The very first night, we did foot washing at evening devos. The leaders went around the circle, washing the volunteers feet and praying over them. After I was prayed over, I hurried to the basement. It was quiet, and no one could hear me, so I walked around, talking to God, explaining to Him how I felt (even though I'm sure He already knew) while crying. I told Him I wasn't sure what He was doing, but I knew He had a plan. I know He still does, as I still have that longing to be beyond where I was - having a desire to grow in more areas.

But have you ever felt that way? Like you're supposed to be put somewhere and when you're not, you're kind of bitter and angry about it? It's almost like you feel God's telling you "this is where I want you" but when it doesn't happen, you get kind of frustrated and confused? That's where I was. I thought, "God, you said these were your plans for me, but I'm still at this spot. What are you doing? I thought you said this was how it was supposed to be."

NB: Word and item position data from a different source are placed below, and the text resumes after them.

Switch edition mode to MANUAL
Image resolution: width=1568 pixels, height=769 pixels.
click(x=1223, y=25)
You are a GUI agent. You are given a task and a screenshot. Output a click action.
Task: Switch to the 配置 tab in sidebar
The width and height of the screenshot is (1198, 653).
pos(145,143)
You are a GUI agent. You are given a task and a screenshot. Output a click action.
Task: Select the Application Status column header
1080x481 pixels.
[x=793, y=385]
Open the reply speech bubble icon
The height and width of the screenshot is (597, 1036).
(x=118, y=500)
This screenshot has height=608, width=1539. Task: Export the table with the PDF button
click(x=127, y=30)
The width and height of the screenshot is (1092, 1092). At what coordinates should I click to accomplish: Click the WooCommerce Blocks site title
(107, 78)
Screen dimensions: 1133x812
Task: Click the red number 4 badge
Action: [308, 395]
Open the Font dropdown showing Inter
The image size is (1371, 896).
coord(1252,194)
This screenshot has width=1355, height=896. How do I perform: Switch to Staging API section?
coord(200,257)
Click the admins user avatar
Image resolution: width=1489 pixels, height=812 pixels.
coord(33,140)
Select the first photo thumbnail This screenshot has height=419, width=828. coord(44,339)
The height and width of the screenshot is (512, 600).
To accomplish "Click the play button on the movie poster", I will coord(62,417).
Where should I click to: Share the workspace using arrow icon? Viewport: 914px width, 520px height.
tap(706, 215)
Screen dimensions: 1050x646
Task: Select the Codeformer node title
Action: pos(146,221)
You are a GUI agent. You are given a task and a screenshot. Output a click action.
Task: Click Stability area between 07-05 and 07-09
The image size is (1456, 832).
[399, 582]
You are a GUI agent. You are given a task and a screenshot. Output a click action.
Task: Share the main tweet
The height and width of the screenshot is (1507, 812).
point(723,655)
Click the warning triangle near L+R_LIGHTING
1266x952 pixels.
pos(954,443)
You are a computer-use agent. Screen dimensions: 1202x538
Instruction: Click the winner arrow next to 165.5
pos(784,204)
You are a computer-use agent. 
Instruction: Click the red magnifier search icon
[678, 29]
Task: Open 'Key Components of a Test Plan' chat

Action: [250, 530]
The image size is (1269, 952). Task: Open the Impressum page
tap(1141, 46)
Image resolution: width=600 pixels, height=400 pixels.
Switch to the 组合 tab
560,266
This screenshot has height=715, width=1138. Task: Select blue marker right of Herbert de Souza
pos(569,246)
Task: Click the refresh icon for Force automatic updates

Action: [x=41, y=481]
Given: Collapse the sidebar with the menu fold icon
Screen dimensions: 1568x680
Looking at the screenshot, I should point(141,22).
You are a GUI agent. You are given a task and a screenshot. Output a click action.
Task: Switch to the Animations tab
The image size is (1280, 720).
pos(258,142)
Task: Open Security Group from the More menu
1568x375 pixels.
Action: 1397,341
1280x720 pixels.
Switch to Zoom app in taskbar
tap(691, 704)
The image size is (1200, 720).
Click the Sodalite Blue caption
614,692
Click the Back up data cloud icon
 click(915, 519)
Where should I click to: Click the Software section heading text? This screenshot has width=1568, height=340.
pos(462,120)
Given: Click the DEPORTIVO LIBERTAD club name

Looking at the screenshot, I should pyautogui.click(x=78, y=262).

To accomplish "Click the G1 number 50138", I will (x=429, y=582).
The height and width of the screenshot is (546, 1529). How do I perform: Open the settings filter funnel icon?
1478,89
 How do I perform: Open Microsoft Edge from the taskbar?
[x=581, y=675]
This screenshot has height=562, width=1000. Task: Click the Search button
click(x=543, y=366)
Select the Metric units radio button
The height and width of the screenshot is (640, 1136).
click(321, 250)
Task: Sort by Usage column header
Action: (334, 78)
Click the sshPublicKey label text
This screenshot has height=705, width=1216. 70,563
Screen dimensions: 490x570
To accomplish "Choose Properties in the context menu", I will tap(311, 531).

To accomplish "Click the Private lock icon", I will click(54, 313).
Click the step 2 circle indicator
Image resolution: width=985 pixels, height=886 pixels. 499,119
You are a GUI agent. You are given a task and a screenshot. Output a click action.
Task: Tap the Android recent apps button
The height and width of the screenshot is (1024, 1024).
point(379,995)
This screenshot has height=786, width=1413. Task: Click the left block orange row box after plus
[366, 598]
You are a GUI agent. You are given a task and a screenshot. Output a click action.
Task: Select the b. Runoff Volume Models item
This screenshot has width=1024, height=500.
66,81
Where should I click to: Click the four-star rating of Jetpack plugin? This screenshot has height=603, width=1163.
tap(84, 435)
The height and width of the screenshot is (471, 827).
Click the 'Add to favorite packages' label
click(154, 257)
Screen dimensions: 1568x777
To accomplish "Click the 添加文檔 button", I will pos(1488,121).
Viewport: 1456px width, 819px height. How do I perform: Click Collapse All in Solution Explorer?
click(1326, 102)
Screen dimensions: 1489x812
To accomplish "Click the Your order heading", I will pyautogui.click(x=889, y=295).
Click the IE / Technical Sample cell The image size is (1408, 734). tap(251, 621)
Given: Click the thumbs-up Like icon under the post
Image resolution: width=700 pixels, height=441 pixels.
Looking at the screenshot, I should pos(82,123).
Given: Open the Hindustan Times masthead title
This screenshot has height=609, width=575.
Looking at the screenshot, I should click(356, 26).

It wasn't until A) I talked to someone about it and B) until I could overcome my bitterness that I really saw what God was doing. I had the mentality that THIS is where I would be at THIS time. But that wasn't God's timing. I still believe He has that plan for me. And now I know to WAIT patiently. Yet, how many times do we try to hurry up God's plans for us? We just disappoint ourselves and go through more hurt than we really need to go through. We have to learn to wait on God, and He will bring about His plans at the right time - the point where it will bring Him the most glory.

Monday, June 11, 2012

Happy Father's Day?

*Disclaimer: The decision to post this was a difficult one, and in openness, I've decided to share it with you. It's a bit of a heavier post and topic, but the end is where we should focus, and you can always feel free to skip to the end. I hope you enjoy this post. You should tell me your story...*

June 17th, 2012, is yet another "Hallmark Holiday." The second most important people in our lives are to be celebrated and cherished. It's a day where we focus all our attention on the person who taught us how to ride a bike, hit a baseball, and change a tire. Fathers. They're one of the most important people to look at when we search for our identity and determine who we are and who we're going to be. They're the ones who are supposed to walk us down the aisle and hold their newborn grandchildren at the hospital wearing the "Proud Grandfather" shirt and smile

Fathers are the people who can quite literally make or break the rest of our lives. If you've been lucky enough to have a great dad, I truly am jealous of you. But if you, like me, have a not-so-great dad, father's day might be tough for you. Fathers are supposed to be there from the moment we are born. They're there for our first breath, first steps, first loves, first house... Well, most of them, anyway.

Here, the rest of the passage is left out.